Building Virtual Crime Scenes for the eDiscovery World
Back in November, we applied for funding through a BAA grant entitled ADAMS – Anomaly Detection At Massive Scales. We should find out if we won any funding some time this month. In the meantime, Fast Company found one of my partners and through him, me. The article stemming from those interviews can be found here. It’s worth a read.
Take a moment and do some research on the ADAMS problem. If you’ve any experience with ediscovery, or complex computer forensics cases, you might begin to think that you’ve seen this problem before on a smaller scale. Note that the ADAMS announcement specifies that the providers must provide test data – the providers need to prove that their products work in a controlled, instrumented environment before they’re released into the wild. Further, the people running the project must see the results before the solutions are accepted.

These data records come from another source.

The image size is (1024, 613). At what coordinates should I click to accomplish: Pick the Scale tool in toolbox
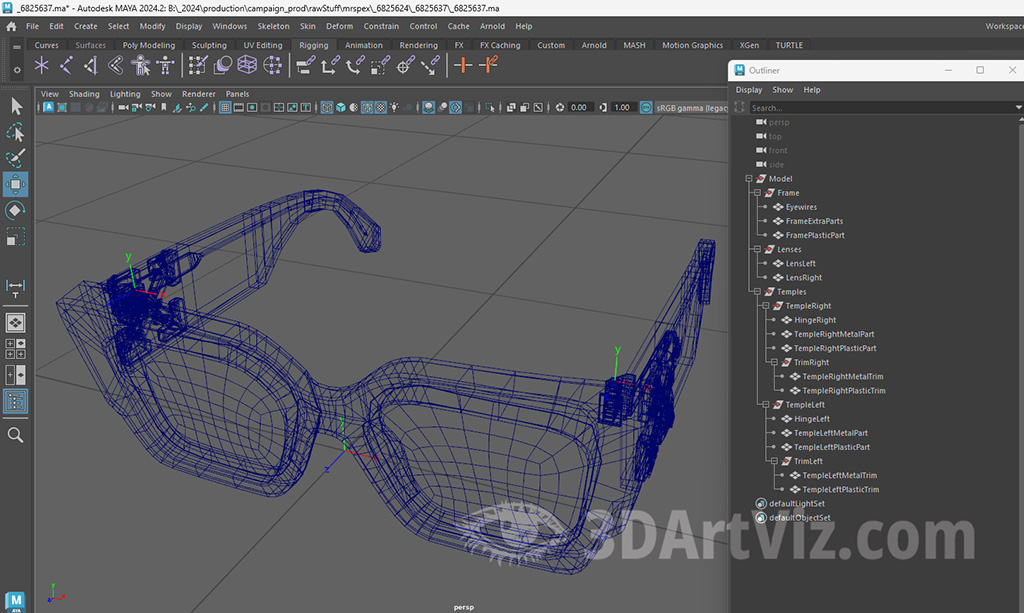(16, 237)
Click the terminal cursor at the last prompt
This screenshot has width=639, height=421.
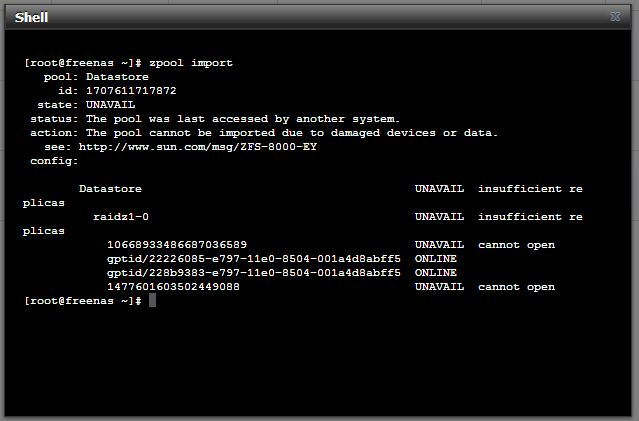pyautogui.click(x=152, y=300)
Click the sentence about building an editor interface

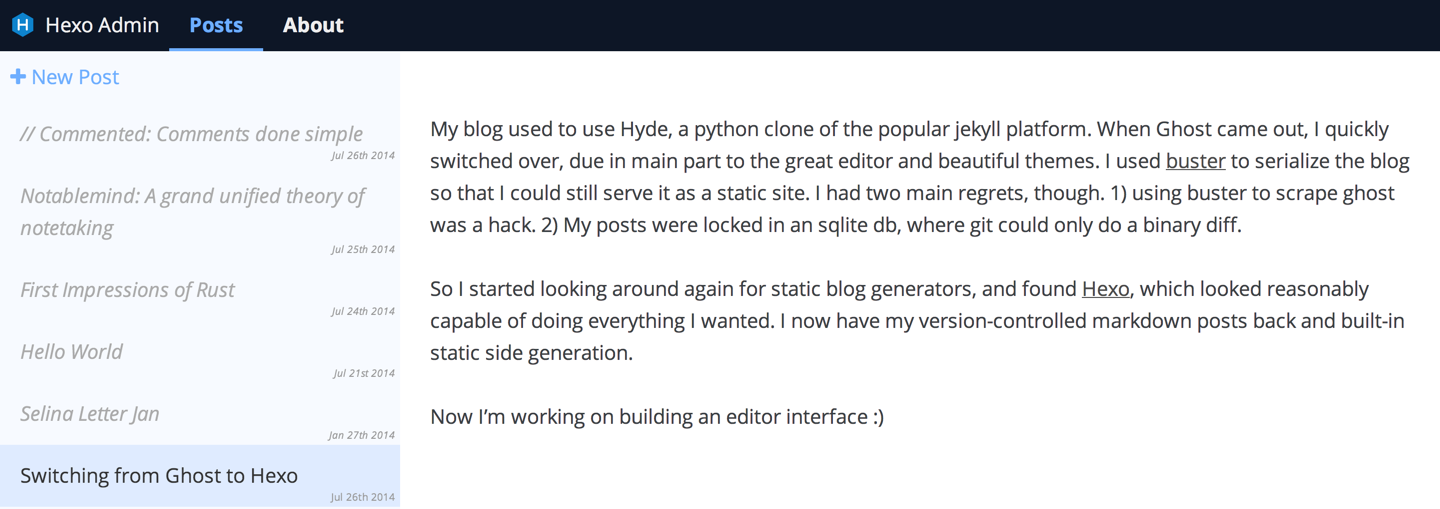[x=657, y=417]
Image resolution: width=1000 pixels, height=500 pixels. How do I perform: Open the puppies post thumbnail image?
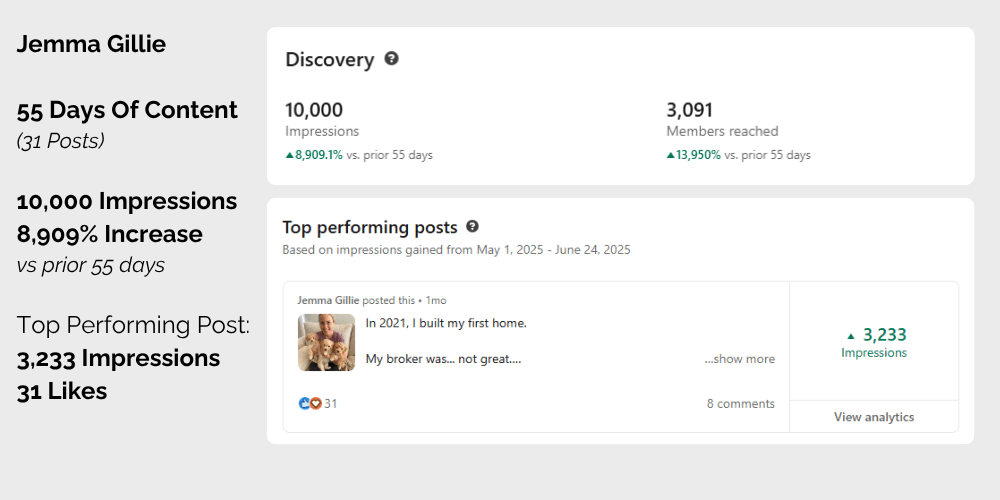(x=327, y=342)
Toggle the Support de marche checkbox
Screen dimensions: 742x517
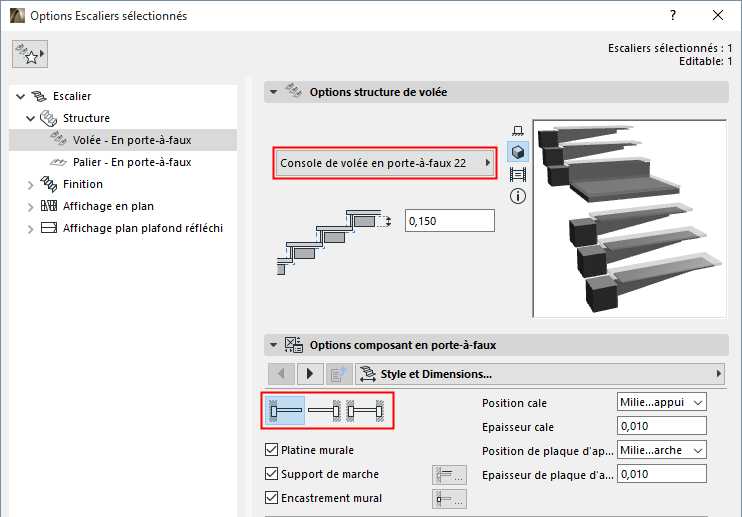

Hmm. What if we could do the same for ediscovery? What if you could have three vendors on site and compare them, on known data, head to head?
And, what if you could run known data through an ediscovery tool or process and accurately measure that process? What if, in so doing, you found that the process was flawed? If it is your process? Your vendor’s process? Your opponent’s process?
Oddly enough, we’re developing tools to help you answer some of those “What if”s.
In the course of the interview, I came up with an analogy for our process which the reporter captured quite well – we’re creating virtual crime scenes. Crime scenes that can be adjusted, wiped clean, rebuilt, or used over and over again. Further, we’re populating these entirely electronic crime scenes with real evidence – documents with accurate metadata, email messages with legitimate headers, SMS messages with topical content.
To digress a bit, the last item is the most difficult, and the most interesting. It is easy to sanitize existing content, and fairly easy to generate responsive content wrapped in digital noise, but can we create a reasonable approximation of human generated content, and keep it on topic? Can we create, out of the whole cloth, email conversations that appear to discuss a particular business topic in a manner that ensures they will be, or will not be, responsive to particular criteria?
No, not immediately, but we’re on the right path. And please don’t get too distracted by our desire to include natural language processing at some point as there is an enormous amount of value we can add now, and in the near future.
We already build virtual crime scenes, or digital corpus representing the corporate computing environment to be processed by ediscovery tools. And knowing how the corpus was built down to the last byte allows us to determine the accuracy of the ediscovery process, down to the last byte.
Stay tuned, interesting times are coming for the ediscovery world.